──────── DATA

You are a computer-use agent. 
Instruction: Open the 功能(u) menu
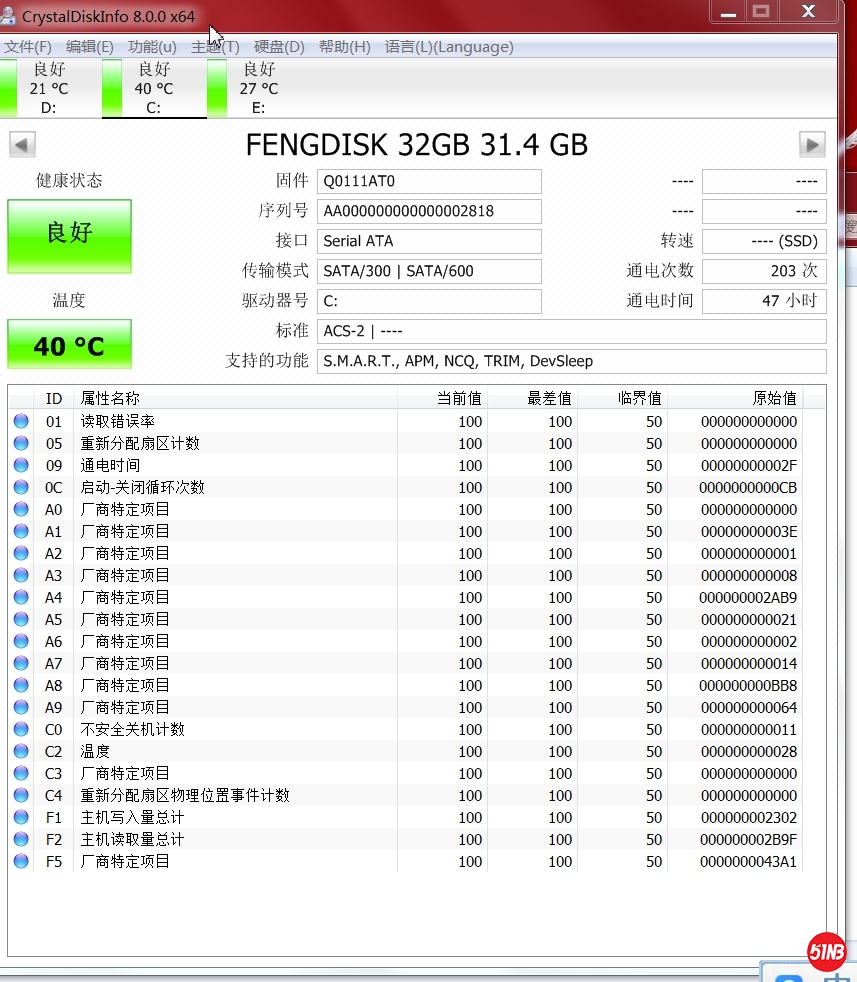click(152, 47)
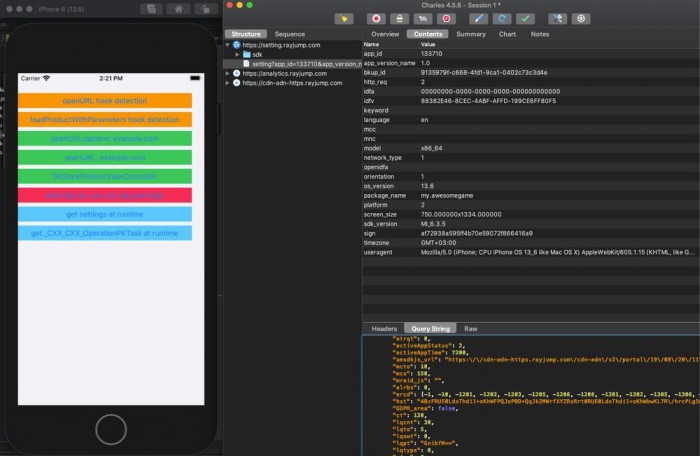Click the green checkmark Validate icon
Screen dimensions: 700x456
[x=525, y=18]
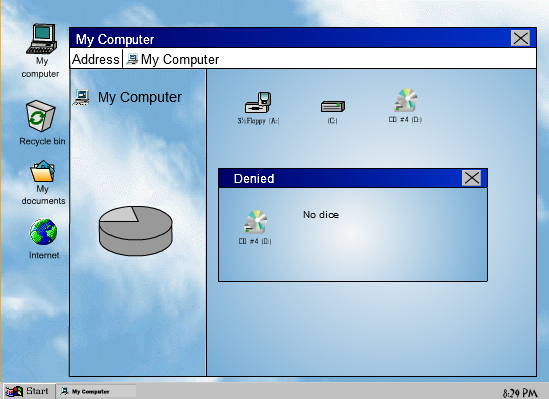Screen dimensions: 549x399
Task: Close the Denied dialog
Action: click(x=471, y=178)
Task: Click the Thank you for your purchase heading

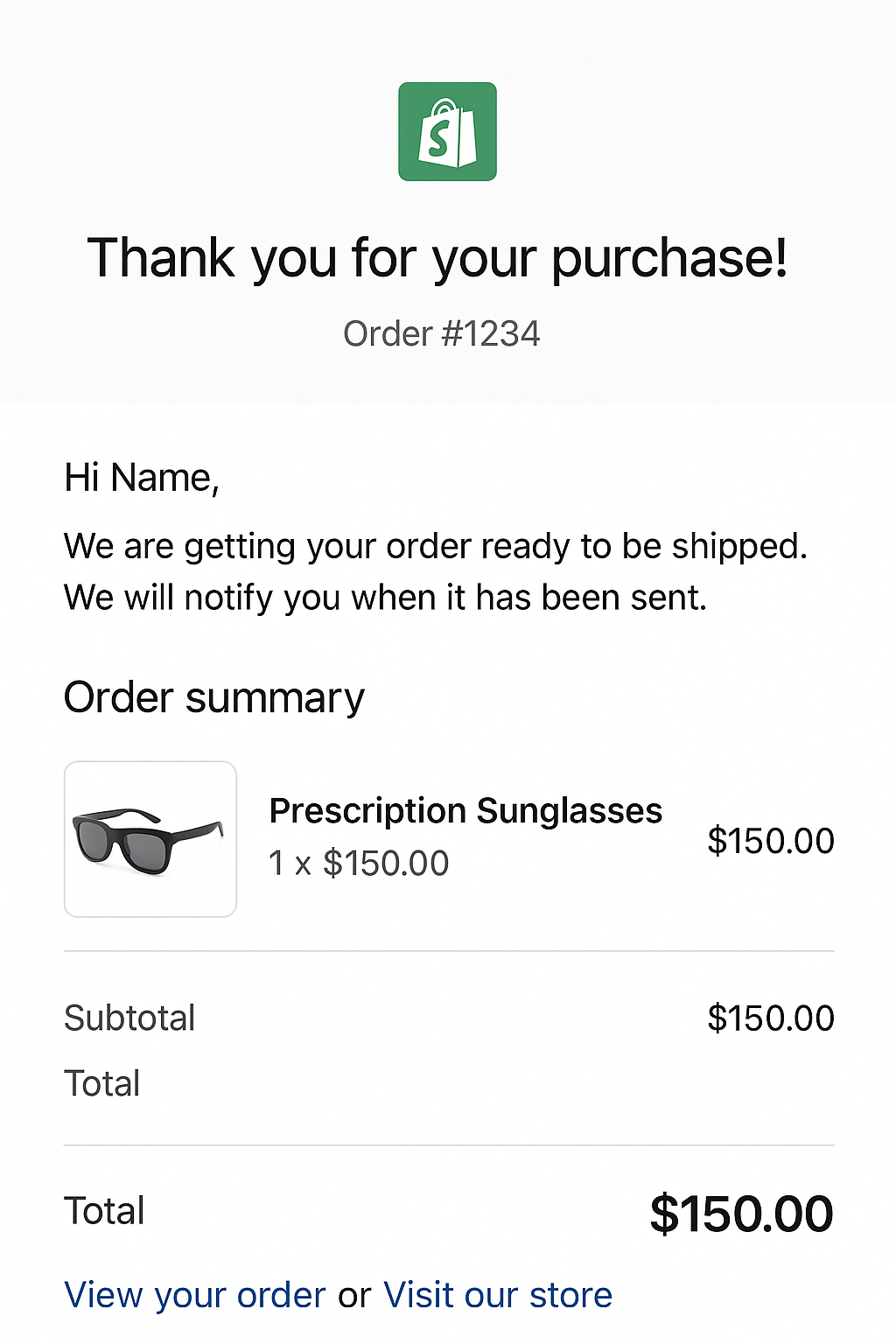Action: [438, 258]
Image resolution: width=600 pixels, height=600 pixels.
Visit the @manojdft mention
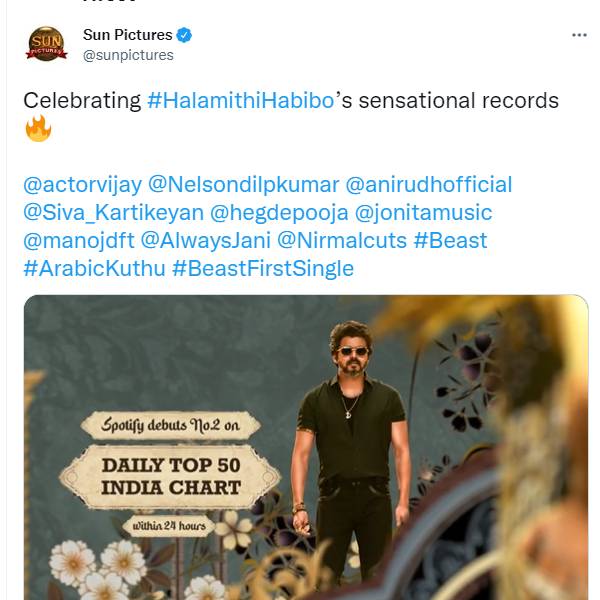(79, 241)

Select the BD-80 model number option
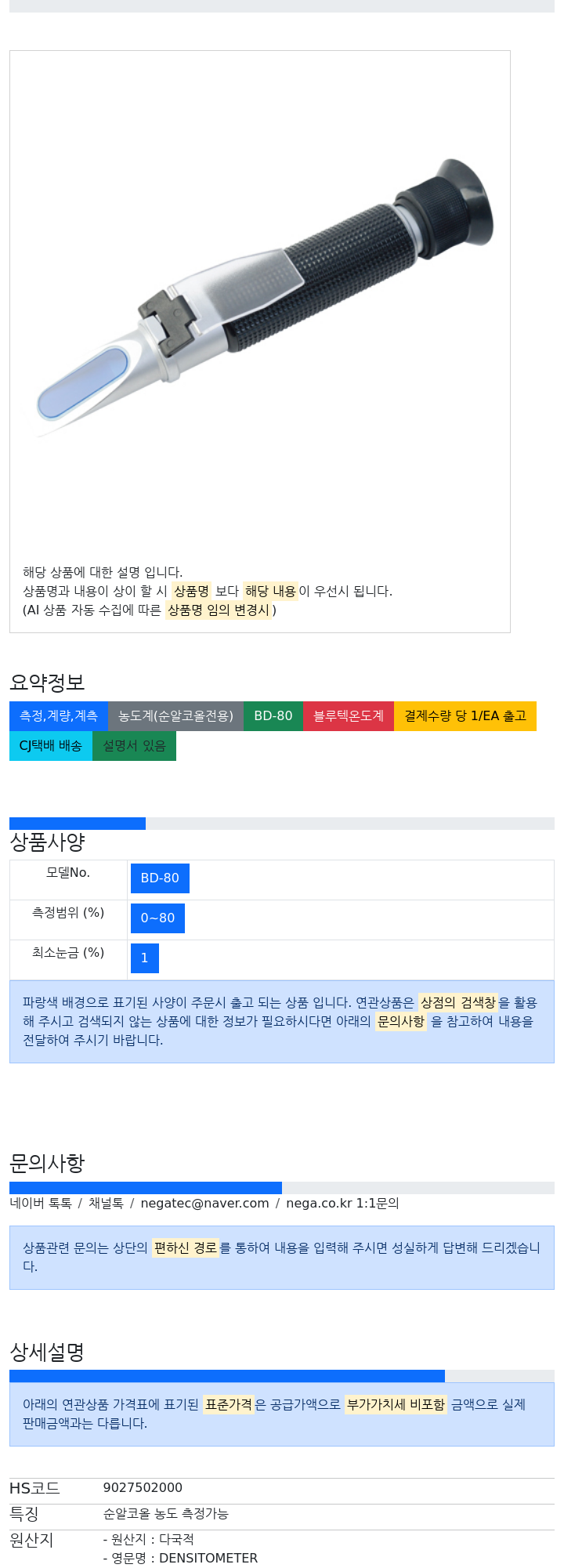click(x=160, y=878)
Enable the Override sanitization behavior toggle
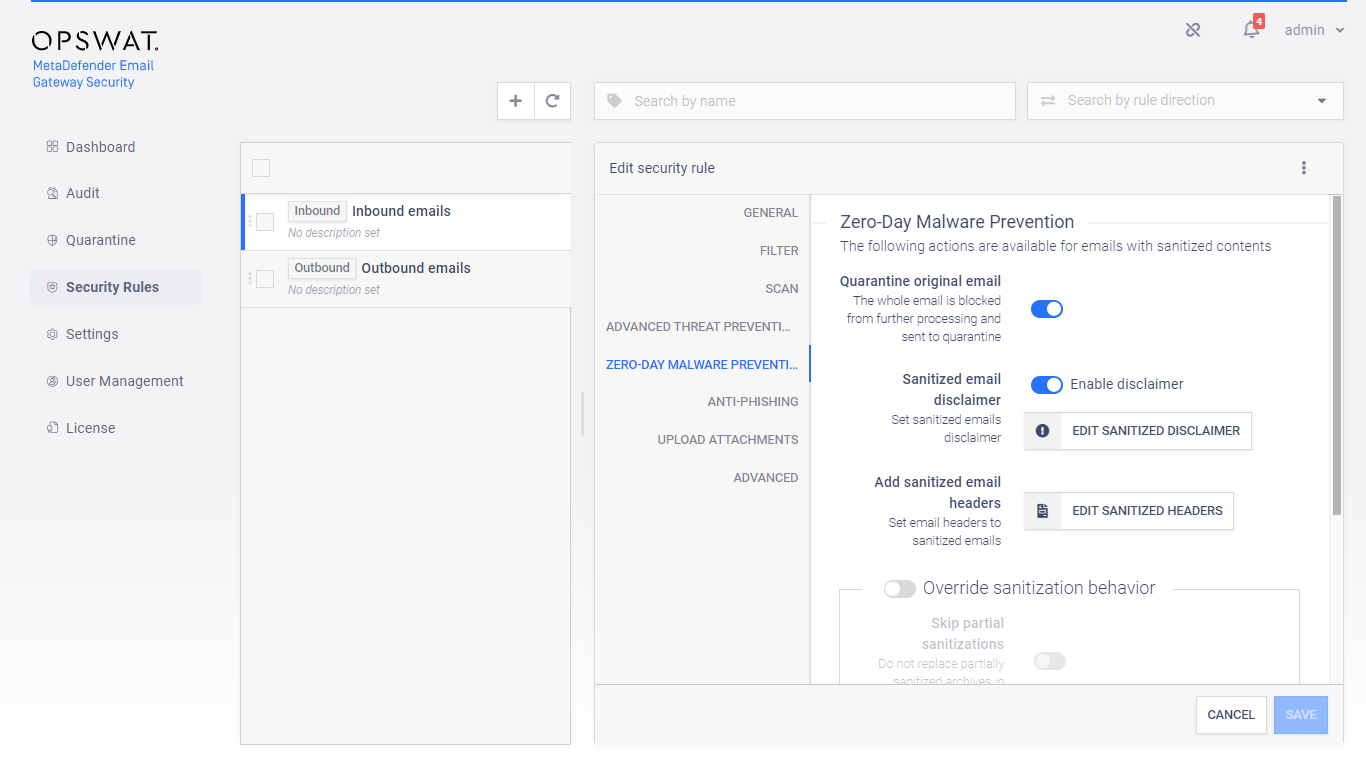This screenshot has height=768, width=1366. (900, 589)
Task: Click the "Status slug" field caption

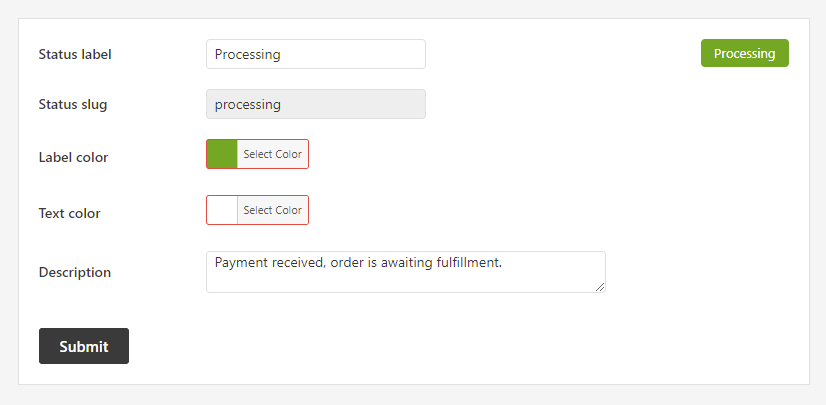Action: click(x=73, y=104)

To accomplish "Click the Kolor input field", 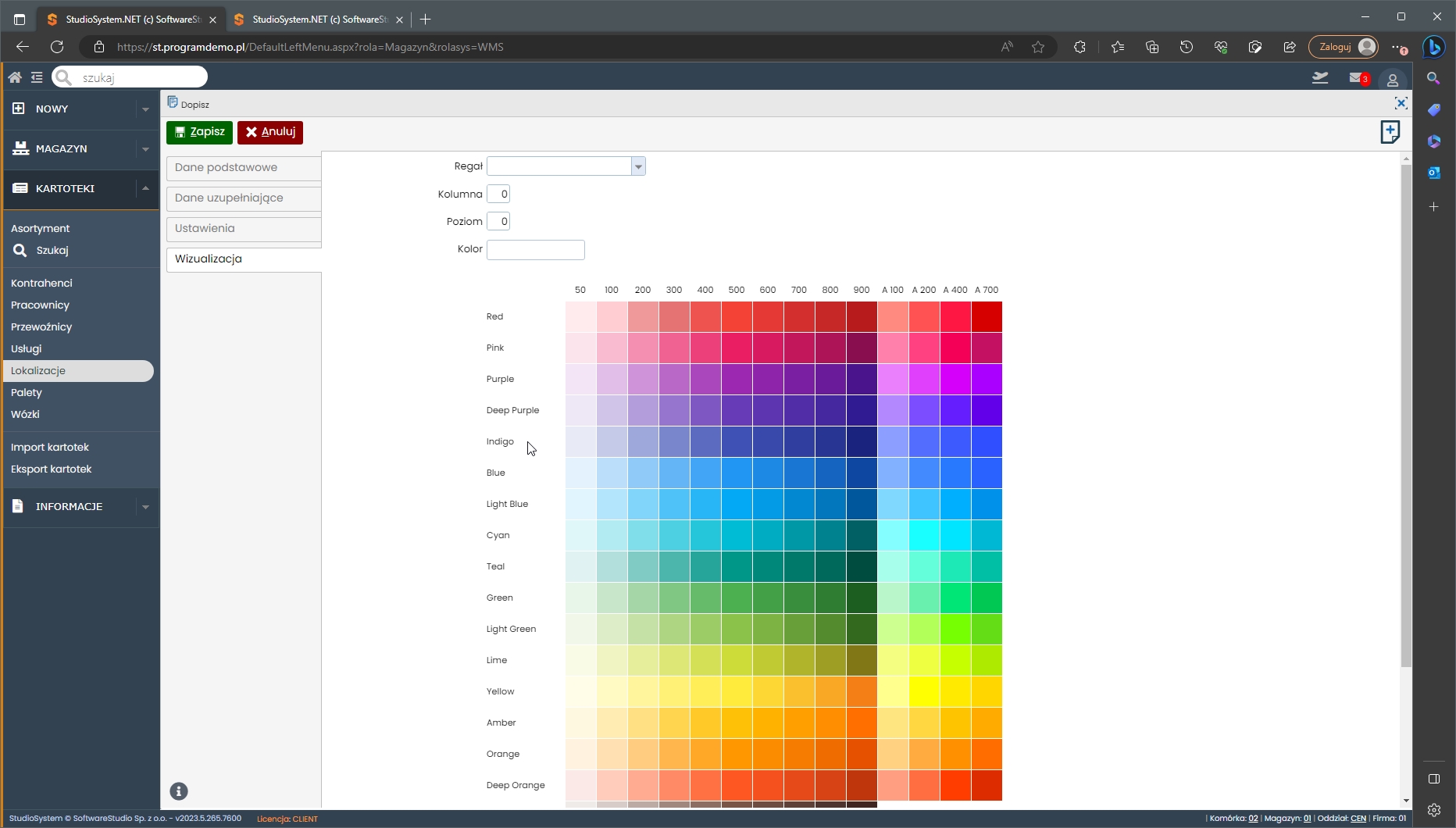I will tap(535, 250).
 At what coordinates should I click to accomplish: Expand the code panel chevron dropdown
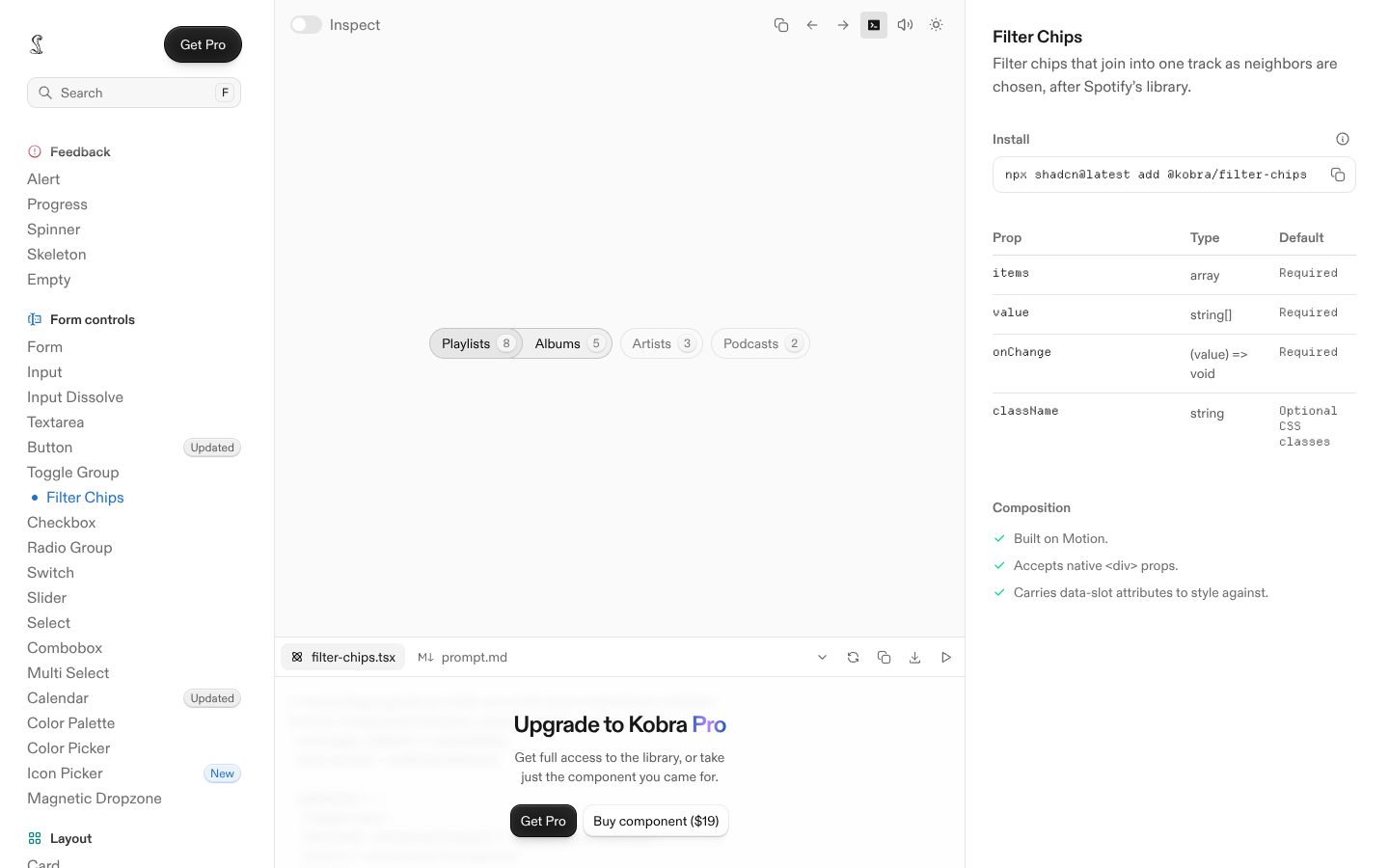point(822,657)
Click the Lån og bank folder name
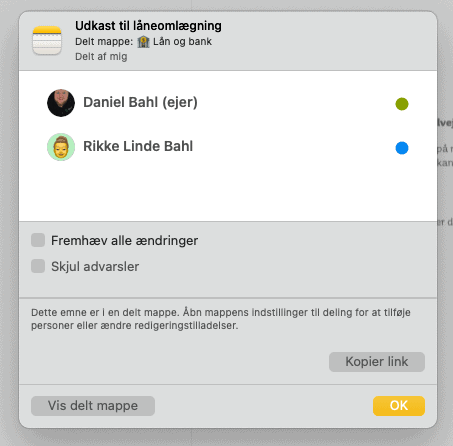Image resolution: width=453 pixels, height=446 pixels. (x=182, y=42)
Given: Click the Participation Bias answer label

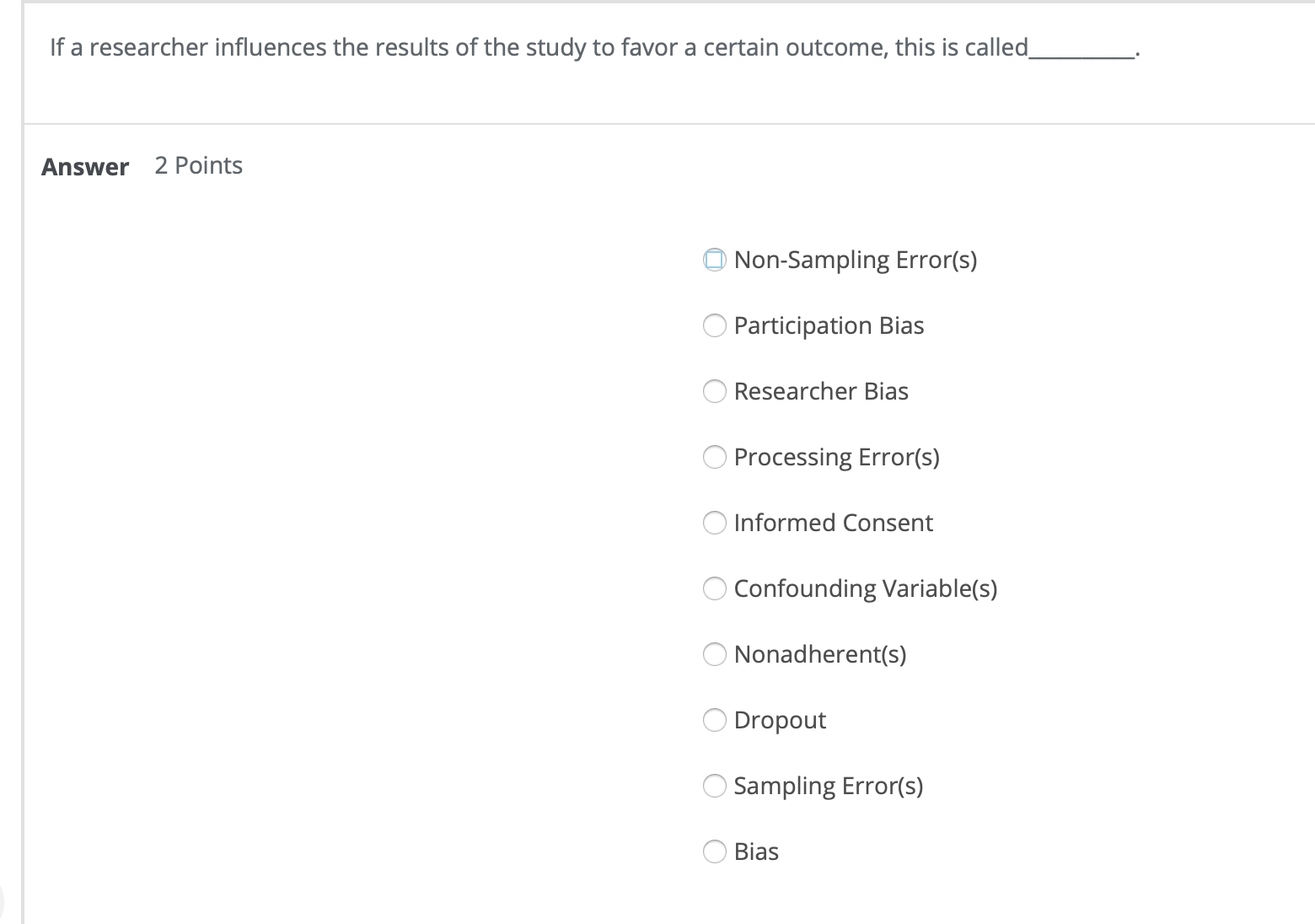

────────────────

Leave out the pictures and repeat exactly the lines from the one containing "Click the Lån og bank folder name" through the last line of the entries.

▸ **RESULT BELOW**
Click the Lån og bank folder name
Image resolution: width=453 pixels, height=446 pixels. (x=182, y=42)
Given: Click the Participation Bias answer label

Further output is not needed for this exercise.